### [Challenge]
Starting with the line that contains "The width and height of the screenshot is (875, 673)." and continuing through the line that contains "pos(215,18)", express the material below as a Markdown table with a Row column for the row number and a Line column for the line, skipping any blank lines.

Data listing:
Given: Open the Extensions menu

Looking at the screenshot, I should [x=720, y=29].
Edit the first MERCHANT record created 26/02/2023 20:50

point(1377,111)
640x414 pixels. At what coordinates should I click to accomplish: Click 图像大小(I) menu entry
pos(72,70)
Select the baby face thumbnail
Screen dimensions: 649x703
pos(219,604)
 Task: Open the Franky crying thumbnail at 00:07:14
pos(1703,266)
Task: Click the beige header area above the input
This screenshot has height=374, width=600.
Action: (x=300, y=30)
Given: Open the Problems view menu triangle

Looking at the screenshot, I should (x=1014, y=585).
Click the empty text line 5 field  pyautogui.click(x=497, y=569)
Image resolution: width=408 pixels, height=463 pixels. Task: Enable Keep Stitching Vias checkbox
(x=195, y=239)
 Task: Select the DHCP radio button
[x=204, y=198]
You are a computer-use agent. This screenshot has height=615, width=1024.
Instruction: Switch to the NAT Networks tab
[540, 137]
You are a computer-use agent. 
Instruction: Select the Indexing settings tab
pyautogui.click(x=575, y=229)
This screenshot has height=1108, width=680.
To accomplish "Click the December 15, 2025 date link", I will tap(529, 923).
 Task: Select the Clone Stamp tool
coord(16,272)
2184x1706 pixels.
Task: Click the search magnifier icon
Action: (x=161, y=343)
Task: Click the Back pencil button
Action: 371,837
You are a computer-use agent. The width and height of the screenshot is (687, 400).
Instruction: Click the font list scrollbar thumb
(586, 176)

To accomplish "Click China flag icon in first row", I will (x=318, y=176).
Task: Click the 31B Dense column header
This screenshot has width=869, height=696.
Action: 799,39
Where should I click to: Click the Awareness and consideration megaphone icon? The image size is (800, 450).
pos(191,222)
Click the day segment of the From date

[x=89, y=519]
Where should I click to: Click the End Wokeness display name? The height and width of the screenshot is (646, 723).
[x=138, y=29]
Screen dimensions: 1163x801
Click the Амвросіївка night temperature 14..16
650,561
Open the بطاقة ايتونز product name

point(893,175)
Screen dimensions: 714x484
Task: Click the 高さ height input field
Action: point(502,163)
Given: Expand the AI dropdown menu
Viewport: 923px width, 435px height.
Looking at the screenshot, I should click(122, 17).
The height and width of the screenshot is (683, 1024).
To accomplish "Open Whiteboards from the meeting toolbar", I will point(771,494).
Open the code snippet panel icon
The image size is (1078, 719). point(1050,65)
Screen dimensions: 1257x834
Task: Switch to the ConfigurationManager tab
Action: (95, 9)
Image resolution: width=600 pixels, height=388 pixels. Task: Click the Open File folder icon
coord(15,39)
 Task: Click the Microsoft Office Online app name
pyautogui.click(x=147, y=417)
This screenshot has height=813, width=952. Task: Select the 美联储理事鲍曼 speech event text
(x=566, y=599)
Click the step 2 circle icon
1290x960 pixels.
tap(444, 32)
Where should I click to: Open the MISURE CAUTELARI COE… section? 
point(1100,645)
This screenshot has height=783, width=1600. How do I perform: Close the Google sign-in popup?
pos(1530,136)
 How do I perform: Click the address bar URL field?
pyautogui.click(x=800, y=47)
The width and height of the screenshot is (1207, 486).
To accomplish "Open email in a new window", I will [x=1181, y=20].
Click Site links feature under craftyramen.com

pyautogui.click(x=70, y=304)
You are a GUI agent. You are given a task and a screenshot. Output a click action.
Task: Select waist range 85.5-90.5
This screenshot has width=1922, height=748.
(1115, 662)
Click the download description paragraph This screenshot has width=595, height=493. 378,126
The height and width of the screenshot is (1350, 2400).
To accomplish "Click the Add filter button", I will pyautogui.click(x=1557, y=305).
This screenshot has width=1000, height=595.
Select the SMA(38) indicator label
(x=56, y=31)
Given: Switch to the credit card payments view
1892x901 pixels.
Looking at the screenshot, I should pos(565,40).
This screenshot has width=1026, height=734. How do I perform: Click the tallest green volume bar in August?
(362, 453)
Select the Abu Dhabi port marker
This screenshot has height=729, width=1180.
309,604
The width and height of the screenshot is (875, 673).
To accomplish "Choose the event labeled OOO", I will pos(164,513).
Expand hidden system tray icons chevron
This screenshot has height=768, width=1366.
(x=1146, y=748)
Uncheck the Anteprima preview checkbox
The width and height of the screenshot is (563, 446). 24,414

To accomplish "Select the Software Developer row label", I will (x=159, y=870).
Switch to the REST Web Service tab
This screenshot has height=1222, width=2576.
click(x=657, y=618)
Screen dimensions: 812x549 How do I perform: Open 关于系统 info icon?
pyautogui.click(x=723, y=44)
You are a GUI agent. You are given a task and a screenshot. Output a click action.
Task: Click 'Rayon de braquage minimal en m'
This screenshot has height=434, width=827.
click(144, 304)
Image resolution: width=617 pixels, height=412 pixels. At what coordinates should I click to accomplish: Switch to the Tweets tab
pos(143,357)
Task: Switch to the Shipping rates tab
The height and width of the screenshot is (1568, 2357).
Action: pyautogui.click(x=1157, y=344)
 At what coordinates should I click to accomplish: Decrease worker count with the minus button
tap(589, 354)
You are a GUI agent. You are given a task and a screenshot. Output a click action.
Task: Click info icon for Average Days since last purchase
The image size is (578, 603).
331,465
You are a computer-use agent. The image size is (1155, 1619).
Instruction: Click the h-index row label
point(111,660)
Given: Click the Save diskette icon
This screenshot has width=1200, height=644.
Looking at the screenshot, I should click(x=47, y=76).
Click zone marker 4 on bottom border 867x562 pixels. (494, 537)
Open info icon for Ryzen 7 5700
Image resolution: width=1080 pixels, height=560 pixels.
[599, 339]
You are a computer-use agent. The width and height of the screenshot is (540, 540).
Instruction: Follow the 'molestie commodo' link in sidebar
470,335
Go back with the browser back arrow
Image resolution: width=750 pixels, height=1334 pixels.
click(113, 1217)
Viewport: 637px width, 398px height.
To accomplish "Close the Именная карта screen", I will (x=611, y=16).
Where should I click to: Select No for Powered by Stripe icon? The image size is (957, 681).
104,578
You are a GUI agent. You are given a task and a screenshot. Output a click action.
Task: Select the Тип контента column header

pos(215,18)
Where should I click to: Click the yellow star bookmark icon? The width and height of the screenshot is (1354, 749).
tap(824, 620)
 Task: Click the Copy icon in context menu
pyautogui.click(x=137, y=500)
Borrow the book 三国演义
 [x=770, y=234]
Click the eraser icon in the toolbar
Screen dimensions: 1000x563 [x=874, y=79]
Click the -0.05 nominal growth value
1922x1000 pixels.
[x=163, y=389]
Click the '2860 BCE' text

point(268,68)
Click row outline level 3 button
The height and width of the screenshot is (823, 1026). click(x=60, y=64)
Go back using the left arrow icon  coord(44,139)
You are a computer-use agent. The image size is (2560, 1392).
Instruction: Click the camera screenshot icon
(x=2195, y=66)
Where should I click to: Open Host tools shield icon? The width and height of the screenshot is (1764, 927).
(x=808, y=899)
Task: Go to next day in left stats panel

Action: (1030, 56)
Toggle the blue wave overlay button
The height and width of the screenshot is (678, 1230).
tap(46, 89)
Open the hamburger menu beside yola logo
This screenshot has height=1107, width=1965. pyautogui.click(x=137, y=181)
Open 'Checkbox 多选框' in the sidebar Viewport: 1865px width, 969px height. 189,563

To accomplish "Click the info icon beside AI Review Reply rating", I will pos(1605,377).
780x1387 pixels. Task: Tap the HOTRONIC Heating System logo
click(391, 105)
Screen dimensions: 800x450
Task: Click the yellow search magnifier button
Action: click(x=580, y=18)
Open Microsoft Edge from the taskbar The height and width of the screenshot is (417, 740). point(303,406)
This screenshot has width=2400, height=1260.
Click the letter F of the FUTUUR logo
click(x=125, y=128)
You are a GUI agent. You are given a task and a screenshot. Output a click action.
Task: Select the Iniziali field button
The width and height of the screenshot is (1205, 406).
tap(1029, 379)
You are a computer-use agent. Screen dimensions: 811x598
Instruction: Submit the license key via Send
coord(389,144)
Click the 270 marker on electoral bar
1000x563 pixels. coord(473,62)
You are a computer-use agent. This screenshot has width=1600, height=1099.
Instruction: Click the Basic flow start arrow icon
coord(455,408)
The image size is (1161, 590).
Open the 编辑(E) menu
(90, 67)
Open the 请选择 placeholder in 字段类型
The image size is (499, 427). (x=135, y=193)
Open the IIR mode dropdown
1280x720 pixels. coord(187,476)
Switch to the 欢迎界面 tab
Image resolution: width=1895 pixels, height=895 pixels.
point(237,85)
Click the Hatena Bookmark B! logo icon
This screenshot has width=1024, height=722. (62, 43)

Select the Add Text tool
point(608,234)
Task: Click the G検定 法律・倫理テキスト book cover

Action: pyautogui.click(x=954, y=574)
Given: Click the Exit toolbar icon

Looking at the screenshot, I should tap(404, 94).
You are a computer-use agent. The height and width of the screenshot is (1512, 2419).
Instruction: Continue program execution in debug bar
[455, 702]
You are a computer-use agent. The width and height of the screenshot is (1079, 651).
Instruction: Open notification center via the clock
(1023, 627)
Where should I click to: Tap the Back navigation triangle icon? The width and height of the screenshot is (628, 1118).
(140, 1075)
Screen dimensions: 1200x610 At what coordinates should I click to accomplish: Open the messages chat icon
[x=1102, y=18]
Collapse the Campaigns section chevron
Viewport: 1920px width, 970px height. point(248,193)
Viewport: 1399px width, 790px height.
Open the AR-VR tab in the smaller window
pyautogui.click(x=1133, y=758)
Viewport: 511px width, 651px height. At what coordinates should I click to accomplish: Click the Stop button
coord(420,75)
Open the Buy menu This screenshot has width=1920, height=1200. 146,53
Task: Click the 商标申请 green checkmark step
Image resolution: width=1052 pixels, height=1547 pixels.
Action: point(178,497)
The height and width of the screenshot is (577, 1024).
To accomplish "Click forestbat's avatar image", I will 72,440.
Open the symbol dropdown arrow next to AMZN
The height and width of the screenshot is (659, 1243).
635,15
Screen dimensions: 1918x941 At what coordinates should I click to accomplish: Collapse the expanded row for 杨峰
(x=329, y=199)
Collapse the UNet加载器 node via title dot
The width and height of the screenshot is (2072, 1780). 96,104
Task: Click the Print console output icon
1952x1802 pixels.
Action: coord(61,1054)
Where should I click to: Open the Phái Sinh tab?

### [Output for this exercise]
| Row | Line |
|---|---|
| 1 | The width and height of the screenshot is (875, 673). |
| 2 | To accomplish "Choose the event labeled OOO", I will pos(164,513). |
| 3 | Expand hidden system tray icons chevron |
| 4 | This screenshot has height=768, width=1366. |
| 5 | (x=1146, y=748) |
| 6 | Uncheck the Anteprima preview checkbox |
| 7 | The width and height of the screenshot is (563, 446). 24,414 |
| 8 | To accomplish "Select the Software Developer row label", I will (x=159, y=870). |
| 9 | Switch to the REST Web Service tab |
| 10 | This screenshot has height=1222, width=2576. |
| 11 | click(x=657, y=618) |
| 12 | Screen dimensions: 812x549 How do I perform: Open 关于系统 info icon? |
| 13 | pyautogui.click(x=723, y=44) |
| 14 | You are a GUI agent. You are given a task and a screenshot. Output a click action. |
| 15 | Task: Click 'Rayon de braquage minimal en m' |
| 16 | This screenshot has height=434, width=827. |
| 17 | click(144, 304) |
| 18 | Image resolution: width=617 pixels, height=412 pixels. At what coordinates should I click to accomplish: Switch to the Tweets tab |
| 19 | pos(143,357) |
| 20 | Task: Switch to the Shipping rates tab |
| 21 | The height and width of the screenshot is (1568, 2357). |
| 22 | Action: pyautogui.click(x=1157, y=344) |
| 23 |  At what coordinates should I click to accomplish: Decrease worker count with the minus button |
| 24 | tap(589, 354) |
| 25 | You are a GUI agent. You are given a task and a screenshot. Output a click action. |
| 26 | Task: Click info icon for Average Days since last purchase |
| 27 | The image size is (578, 603). |
| 28 | 331,465 |
| 29 | You are a computer-use agent. The image size is (1155, 1619). |
| 30 | Instruction: Click the h-index row label |
| 31 | point(111,660) |
| 32 | Given: Click the Save diskette icon |
| 33 | This screenshot has width=1200, height=644. |
| 34 | Looking at the screenshot, I should click(x=47, y=76). |
| 35 | Click zone marker 4 on bottom border 867x562 pixels. (494, 537) |
| 36 | Open info icon for Ryzen 7 5700 |
| 37 | Image resolution: width=1080 pixels, height=560 pixels. |
| 38 | [599, 339] |
| 39 | You are a computer-use agent. The width and height of the screenshot is (540, 540). |
| 40 | Instruction: Follow the 'molestie commodo' link in sidebar |
| 41 | 470,335 |
| 42 | Go back with the browser back arrow |
| 43 | Image resolution: width=750 pixels, height=1334 pixels. |
| 44 | click(113, 1217) |
| 45 | Viewport: 637px width, 398px height. |
| 46 | To accomplish "Close the Именная карта screen", I will (x=611, y=16). |
| 47 | Where should I click to: Select No for Powered by Stripe icon? The image size is (957, 681). |
| 48 | 104,578 |
| 49 | You are a GUI agent. You are given a task and a screenshot. Output a click action. |
| 50 | Task: Select the Тип контента column header |
| 51 | pos(215,18) |